Friday, August 12, 2011

2 years. Oops.


Ok so I haven't logged in for a while. Ok almost 2 years. I find that I have so much to say but very little time to sit down. I give friends small up dates here and there but don't really think too much about all the details. I read a friends blog and felt it was time for me to a least post something.

So Jas and I are almost at our 12 year anniversary. Wow. GOD really has blessed me with a great man. He has been so supportive with all the health things that have happened in the last 12 years. To think that before we were married I really wasn't sick at all. Then on the honeymoon it all started. I do have to say that our marriage has a depth to it that wouldn't be there if I had been in perfect health the last 12 years. I'm overwhelmed and in tears just remembering how amazing GOD and my husband have been to me.
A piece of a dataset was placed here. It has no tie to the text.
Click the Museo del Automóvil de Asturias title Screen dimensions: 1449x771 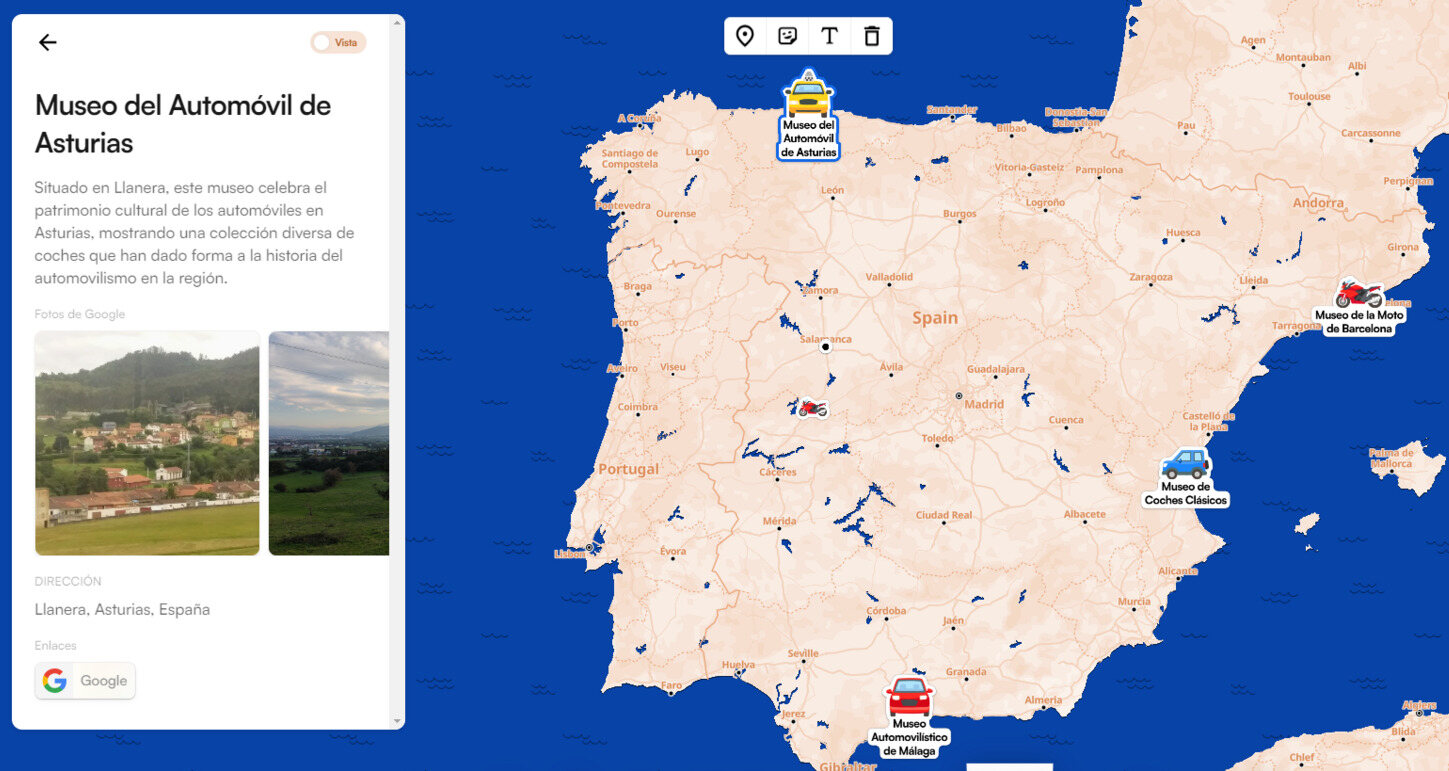[183, 124]
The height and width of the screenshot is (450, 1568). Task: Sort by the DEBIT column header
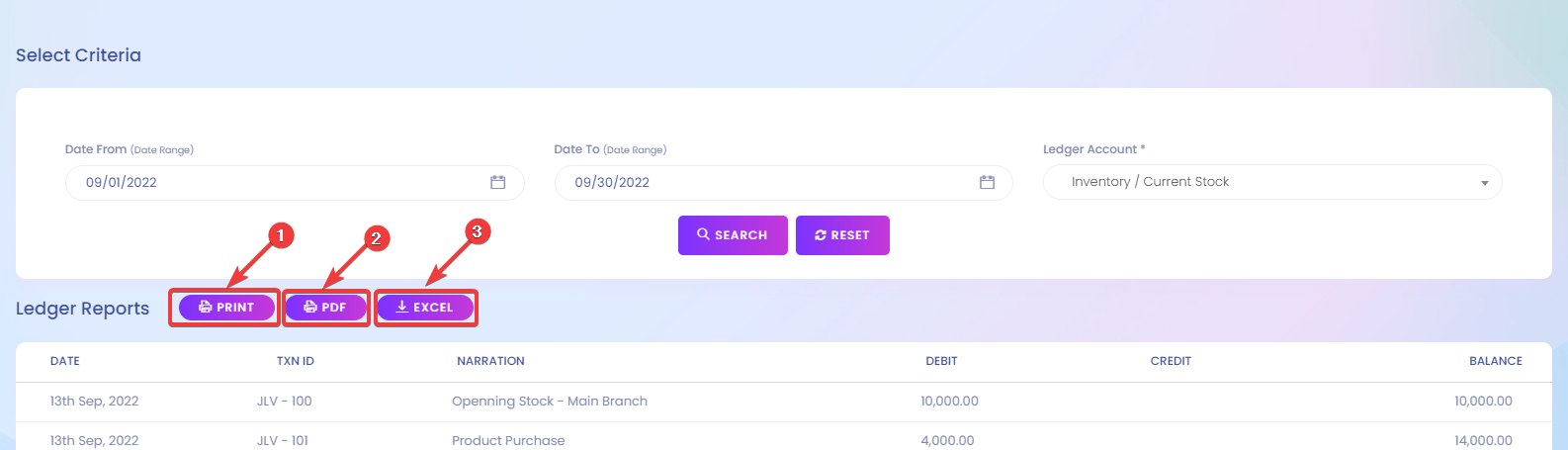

I think I get so used to just one more hurdle and don't stop to really think about all of it. I don't what to get stuck in all the little things that happen but I think I need to reflect more so I remember just how wonderful GOD has been to me.

So one of the things I had blogged about forever ago was my unexplainable back pain. Well a few months ago GOD lead me to a physical therapist that was able to shed some light on things. It seems my ligaments are very loose. I was probably born that way and that's why I have been very flexible all my life. Seems that with age my muscles were having a hard time picking up the slack that the ligaments should be helping with. The extra movement was allowing things to slide and pinch nerves and stuff. At my first visit with the therapist he was moving my hip and stated that he thought it was going to come off in his hand. Oh my. So long story short I have now graduated therapy and have water exercises to keep strengthening my muscles to help hold me together.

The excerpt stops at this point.